The only, yes approach that imprisonment prevents crime is by way of restraining offenders from committing crimes whereas they're locked up. referred to as "incapacitation" by way of specialists in criminology, this impression has turn into the dominant justification for imprisonment within the usa, the place good over 1000000 people are at the moment in jails and prisons and public figures who are looking to seem tricky on crime periodically urge that we throw away the foremost.
- The Death Penalty: A Debate
- Professional practice in crime prevention and security management
- Handbook of Scales for Research in Crime and Delinquency
Extra info for Desert, Retribution, and Torture
S. Constitution 90 First Amendment (1791) 91 Fourth Amendment (1791) 91 Eighth Amendment (1791) 91 Fourteenth Amendment (1868) 92 Prisoners' Rights Cases 92 Johnson v. Avery (1969) 93 Holt v. Sarver (1969) 94 Estelle v. Gamble (1976) 95 Page ix Bell v. Wolfish (1979) 96 Ruiz v. Estelle (1980) 97 Hudson v. McMillian (1992) 98 Jordan v. Gardner (1993) 99 The Declaration of Principles (1870) 101 Prison Data 102 Sentencing 103 Prison System Expansion 104 Prisoner Characteristics 104 Prisoner Health and Mortality 105 Private Prisons 106 Notes 118 6 Agencies and Organizations 119 7 Print Resources 149 Books and Reference Materials 150 Journals, Magazines, and Newsletters 172 Government Documents and Agency Publications 176 8 Nonprint Resources 181 Films 183 Internet Addresses 206 Glossary 211 Index 217 About the Authors 227 Page xi Preface For over 200 years, imprisonment has held the central place in the punishment of criminals in the United States.

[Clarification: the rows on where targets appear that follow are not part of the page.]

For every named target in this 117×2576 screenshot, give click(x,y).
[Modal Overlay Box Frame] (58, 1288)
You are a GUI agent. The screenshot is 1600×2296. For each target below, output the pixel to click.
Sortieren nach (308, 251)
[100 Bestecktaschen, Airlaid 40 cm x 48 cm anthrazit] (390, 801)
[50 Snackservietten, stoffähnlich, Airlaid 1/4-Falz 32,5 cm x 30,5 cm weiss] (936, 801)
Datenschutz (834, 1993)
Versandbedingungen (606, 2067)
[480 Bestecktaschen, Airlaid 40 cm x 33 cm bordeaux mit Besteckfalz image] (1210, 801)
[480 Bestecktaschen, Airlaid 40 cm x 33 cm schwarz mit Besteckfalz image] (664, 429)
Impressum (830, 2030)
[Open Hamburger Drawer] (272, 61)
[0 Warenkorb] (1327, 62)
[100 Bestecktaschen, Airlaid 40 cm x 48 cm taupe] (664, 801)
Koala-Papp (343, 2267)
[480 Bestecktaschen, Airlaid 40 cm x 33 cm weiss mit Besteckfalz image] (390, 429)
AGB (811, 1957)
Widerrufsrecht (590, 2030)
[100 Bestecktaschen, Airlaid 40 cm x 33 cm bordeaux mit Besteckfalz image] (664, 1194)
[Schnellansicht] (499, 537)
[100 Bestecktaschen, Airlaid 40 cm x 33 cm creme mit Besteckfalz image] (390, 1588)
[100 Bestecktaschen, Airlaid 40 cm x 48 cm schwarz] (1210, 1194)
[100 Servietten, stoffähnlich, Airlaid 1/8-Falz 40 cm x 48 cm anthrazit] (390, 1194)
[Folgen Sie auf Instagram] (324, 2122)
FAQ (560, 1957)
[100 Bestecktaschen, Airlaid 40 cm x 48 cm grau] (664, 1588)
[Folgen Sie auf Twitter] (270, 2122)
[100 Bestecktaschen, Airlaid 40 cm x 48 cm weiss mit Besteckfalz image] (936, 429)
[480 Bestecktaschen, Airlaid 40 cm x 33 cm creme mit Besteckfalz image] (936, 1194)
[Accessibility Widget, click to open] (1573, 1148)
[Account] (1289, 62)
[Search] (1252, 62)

In their typical configuration, these systems had a central penitentiary (often a renovated institution dating from the early nineteenth century) for serious adult offenders, male and female. In the Northeast and the Midwest most states also operated two reformatory prisons for young adults, one for males and one for females. Typically the female reformatory would receive mainly misdemeanants and minor first offenders, but increasingly they also received female felons formerly held at the central penitentiary.
However, incarceration is our punishment of choice for most serious offenders. All citizens ought to know something about the origins of imprisonment, its evolution, key policy issues raised by its current use, and problems likely to be associated with it in the future. Americans can be said to have invented modern incarceration as a means of criminal punishment. Although Europe provided precedents, theoretical justifications, and even architectural plans for imprisoning offenders, Americans developed the blueprints for the typical prisons of today and devised the disciplinary routines, types of sentences, and programs that prison systems of other countries subsequently adopted or modified.